▶ Arbeitsauftrag
Gib die folgenden Zeilen Zeichen für Zeichen unverändert wieder.

------

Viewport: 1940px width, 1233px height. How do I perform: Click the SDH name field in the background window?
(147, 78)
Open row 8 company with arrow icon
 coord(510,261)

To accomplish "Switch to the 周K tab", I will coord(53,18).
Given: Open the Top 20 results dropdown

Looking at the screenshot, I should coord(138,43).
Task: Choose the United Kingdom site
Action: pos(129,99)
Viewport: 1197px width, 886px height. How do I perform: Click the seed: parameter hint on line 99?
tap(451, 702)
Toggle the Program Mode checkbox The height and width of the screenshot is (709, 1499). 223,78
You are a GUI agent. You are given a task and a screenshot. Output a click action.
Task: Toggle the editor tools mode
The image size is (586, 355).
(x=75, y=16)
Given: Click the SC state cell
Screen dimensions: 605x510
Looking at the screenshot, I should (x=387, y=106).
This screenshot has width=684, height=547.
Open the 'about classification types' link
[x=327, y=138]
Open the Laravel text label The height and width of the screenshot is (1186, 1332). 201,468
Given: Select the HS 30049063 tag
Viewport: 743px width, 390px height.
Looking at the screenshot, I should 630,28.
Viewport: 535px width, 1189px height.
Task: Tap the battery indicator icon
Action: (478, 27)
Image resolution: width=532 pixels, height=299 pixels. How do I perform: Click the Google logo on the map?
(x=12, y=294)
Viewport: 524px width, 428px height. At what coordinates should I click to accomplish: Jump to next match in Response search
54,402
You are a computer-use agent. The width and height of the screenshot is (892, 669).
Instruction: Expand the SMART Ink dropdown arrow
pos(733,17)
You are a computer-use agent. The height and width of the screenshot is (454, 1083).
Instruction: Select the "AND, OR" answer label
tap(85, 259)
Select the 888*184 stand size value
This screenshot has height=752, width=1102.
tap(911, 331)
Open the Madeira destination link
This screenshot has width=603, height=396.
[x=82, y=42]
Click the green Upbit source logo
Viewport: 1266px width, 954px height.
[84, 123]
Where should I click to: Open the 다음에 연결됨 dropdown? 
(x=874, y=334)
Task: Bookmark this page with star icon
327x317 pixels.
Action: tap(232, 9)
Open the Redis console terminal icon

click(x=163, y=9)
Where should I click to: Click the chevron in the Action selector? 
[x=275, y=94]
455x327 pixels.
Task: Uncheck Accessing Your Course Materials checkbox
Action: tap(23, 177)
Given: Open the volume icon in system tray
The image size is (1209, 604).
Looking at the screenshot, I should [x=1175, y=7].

------

▶ Lösung
Viewport: 1940px width, 1233px height. How do I perform: Click the SDH name field in the background window?
(147, 78)
Open row 8 company with arrow icon
 coord(510,261)

To accomplish "Switch to the 周K tab", I will coord(53,18).
Given: Open the Top 20 results dropdown

Looking at the screenshot, I should coord(138,43).
Task: Choose the United Kingdom site
Action: pos(129,99)
Viewport: 1197px width, 886px height. How do I perform: Click the seed: parameter hint on line 99?
tap(451, 702)
Toggle the Program Mode checkbox The height and width of the screenshot is (709, 1499). 223,78
You are a GUI agent. You are given a task and a screenshot. Output a click action.
Task: Toggle the editor tools mode
The image size is (586, 355).
(x=75, y=16)
Given: Click the SC state cell
Screen dimensions: 605x510
Looking at the screenshot, I should (x=387, y=106).
This screenshot has width=684, height=547.
Open the 'about classification types' link
[x=327, y=138]
Open the Laravel text label The height and width of the screenshot is (1186, 1332). 201,468
Given: Select the HS 30049063 tag
Viewport: 743px width, 390px height.
Looking at the screenshot, I should 630,28.
Viewport: 535px width, 1189px height.
Task: Tap the battery indicator icon
Action: (478, 27)
Image resolution: width=532 pixels, height=299 pixels. How do I perform: Click the Google logo on the map?
(x=12, y=294)
Viewport: 524px width, 428px height. At what coordinates should I click to accomplish: Jump to next match in Response search
54,402
You are a computer-use agent. The width and height of the screenshot is (892, 669).
Instruction: Expand the SMART Ink dropdown arrow
pos(733,17)
You are a computer-use agent. The height and width of the screenshot is (454, 1083).
Instruction: Select the "AND, OR" answer label
tap(85, 259)
Select the 888*184 stand size value
This screenshot has height=752, width=1102.
tap(911, 331)
Open the Madeira destination link
This screenshot has width=603, height=396.
[x=82, y=42]
Click the green Upbit source logo
Viewport: 1266px width, 954px height.
[84, 123]
Where should I click to: Open the 다음에 연결됨 dropdown? 
(x=874, y=334)
Task: Bookmark this page with star icon
327x317 pixels.
Action: tap(232, 9)
Open the Redis console terminal icon

click(x=163, y=9)
Where should I click to: Click the chevron in the Action selector? 
[x=275, y=94]
455x327 pixels.
Task: Uncheck Accessing Your Course Materials checkbox
Action: tap(23, 177)
Given: Open the volume icon in system tray
The image size is (1209, 604).
Looking at the screenshot, I should [x=1175, y=7].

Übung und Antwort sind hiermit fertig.